## Goal of the exercise
Look through the listing for the string "computer" and copy out every line that holds it.

## Given information

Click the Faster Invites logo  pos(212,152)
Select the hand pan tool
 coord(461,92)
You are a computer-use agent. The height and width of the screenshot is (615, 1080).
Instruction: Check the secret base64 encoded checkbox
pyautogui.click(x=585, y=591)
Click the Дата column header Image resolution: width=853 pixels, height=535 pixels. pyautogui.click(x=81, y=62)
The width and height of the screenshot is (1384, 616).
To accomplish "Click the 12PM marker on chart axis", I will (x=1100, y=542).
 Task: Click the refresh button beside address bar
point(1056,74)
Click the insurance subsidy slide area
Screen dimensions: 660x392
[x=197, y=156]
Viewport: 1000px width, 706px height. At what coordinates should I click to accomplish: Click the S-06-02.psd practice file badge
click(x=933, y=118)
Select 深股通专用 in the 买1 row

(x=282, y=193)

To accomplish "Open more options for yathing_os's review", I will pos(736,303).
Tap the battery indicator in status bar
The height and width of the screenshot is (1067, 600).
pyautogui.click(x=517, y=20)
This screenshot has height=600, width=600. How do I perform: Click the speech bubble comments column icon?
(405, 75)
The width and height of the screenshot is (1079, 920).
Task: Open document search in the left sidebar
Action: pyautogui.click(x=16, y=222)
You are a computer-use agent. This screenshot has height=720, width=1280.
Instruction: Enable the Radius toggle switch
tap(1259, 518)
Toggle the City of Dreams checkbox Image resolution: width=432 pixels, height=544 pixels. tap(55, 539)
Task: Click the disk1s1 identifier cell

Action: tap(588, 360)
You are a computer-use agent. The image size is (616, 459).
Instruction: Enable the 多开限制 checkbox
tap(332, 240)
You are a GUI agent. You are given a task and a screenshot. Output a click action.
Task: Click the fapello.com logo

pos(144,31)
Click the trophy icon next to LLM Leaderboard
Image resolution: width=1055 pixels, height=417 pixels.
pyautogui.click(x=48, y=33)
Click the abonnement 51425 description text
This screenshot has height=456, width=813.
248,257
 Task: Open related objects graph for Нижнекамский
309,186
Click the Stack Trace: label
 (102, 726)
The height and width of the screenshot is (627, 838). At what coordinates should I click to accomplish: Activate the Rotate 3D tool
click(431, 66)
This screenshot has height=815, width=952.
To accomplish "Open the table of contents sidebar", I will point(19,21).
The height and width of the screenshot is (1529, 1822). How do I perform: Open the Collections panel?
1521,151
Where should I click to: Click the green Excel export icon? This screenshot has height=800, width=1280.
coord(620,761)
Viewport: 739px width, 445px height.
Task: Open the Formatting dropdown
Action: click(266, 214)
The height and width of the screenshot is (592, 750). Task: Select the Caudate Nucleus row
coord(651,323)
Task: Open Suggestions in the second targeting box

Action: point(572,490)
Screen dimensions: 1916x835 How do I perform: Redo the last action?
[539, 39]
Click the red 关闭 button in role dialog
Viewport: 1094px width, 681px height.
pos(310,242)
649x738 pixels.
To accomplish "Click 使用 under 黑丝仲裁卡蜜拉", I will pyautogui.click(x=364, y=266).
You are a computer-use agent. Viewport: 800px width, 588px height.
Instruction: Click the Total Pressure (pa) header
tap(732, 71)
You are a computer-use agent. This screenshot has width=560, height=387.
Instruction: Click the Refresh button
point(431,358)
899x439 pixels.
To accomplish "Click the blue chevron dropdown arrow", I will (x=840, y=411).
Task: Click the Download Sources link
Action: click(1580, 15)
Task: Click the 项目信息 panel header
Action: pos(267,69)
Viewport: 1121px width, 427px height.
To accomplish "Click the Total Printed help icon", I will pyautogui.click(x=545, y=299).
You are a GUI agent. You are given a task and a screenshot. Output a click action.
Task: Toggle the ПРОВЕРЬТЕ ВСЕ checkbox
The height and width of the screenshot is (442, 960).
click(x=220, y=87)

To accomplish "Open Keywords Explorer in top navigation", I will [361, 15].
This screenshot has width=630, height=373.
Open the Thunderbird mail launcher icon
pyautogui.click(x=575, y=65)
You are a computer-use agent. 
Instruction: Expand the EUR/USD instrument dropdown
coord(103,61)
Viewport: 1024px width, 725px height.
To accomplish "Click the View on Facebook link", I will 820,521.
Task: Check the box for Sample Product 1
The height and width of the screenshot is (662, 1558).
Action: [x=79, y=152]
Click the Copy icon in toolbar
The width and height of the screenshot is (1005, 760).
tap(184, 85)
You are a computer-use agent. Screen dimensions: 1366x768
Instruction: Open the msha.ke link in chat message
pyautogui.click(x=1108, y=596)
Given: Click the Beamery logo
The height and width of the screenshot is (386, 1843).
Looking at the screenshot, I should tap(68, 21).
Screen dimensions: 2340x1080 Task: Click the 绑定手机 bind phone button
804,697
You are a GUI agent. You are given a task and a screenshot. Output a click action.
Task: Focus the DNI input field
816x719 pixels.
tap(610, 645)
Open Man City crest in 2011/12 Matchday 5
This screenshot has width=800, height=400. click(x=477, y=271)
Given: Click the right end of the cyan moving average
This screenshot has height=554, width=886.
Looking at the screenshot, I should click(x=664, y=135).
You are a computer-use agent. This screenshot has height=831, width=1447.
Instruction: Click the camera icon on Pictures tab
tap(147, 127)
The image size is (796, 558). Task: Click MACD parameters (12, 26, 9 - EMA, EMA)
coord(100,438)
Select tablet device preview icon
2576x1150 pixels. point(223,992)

## Result of the task
You are a computer-use agent. The height and width of the screenshot is (615, 1080).
You are a computer-use agent. This screenshot has height=720, width=1280.
You are a computer-use agent. The image size is (616, 459).
You are a computer-use agent. Viewport: 800px width, 588px height.
You are a computer-use agent. This screenshot has width=560, height=387.
You are a computer-use agent. 
You are a computer-use agent. Screen dimensions: 1366x768
You are a computer-use agent. This screenshot has height=831, width=1447.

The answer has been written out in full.